PCR仪

举例如下：根据你合成报告单上的说明（生工）附注中所示每OD的引物加XXul的缓冲液配成100uM的储存液。假如我的合成报告单上附注，每OD的引物加55ul的缓冲液配成100uM的储存液,而我的PCR体系要求引物浓度是2.5uM，那我先稀释4倍，就是加220ul的水到干粉（稀释前要离心，使干粉到管底），然后再每次用时，再拿其中的一部分，分装稀释10倍就可以了

注意引物最好不要多次冻溶，这样易降解。如果试验中发现引物效率降低，既以前p的很亮，现在不亮了，要重新配置引物，减少实验耽误时间。如果发现引物二聚体明显，可以考虑在高温条件下把引物煮一下！

回答很全面

您所说的缓冲液是指什么？是指溶解引物的吧？一般都是用超纯水或者TEbuffer来溶解，不要用DEPC水，DEPC水呈弱酸性，oligoDNA容易在酸性溶液中降解，不利于保存，我们都是用灭菌的双蒸水溶解，溶解前干粉离心，让干粉沉在管底，加溶液后振荡混匀，保存一年都还可以使用，使用前充分溶解，关键是双蒸水不要偏酸和不要反复冻融，最好将大管分装成几管使用。

不能用DEPC水，因为PCR反应是在弱碱性条件下进行的。
我建议先用PH=8.0的TE溶解成100uM的母液，用时在根据需要稀释成5-10UM。

融解引物的话使用超纯水就足够了（按照我们实验室的习惯，将超纯水装瓶子里灭菌后使用），不需要用DEPC水。

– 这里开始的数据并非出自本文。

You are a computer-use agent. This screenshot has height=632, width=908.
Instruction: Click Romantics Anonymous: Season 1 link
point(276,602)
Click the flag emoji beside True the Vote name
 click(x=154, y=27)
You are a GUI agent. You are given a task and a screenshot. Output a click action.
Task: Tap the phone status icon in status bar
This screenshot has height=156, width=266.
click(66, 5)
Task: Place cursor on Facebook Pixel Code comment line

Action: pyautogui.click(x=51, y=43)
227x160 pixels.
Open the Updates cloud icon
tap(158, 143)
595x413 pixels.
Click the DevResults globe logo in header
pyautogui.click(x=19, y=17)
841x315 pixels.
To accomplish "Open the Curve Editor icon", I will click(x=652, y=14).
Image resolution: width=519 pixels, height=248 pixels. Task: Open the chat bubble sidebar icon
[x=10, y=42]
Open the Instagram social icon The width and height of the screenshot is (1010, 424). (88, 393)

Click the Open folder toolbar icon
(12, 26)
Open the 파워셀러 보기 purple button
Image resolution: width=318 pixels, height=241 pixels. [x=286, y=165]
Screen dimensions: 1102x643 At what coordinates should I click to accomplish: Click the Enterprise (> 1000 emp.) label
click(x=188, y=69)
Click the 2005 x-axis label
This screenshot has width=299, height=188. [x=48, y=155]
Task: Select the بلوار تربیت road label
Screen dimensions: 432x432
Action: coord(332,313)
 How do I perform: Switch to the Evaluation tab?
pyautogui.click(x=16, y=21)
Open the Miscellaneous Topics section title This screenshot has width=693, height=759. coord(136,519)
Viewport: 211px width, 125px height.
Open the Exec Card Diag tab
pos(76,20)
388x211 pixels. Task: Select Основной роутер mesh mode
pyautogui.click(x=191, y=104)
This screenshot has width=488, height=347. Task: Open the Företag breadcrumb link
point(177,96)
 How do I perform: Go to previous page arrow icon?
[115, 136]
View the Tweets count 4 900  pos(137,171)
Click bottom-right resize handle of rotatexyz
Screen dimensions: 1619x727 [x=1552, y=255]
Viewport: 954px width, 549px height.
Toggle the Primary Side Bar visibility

因为DNase的稳定性远不如RNase，只要高温处理就可以灭活。
当然如果引物是反转录中cDNA第一链合成时使用，或者一步法RT-PCR就需要使用DEPC水。不过如果cDNA第一链已经合成了，用这个cDNA作为引物跑PCR的引物不需要用DEPC水，因为此时已经不需要担心RNA降解了。

对于一般引物融解方法，个人比较同意楼上 岸上的鱼 战友的说法。DNA在酸性条件不稳定，引物降解对PCR效率影响很大的。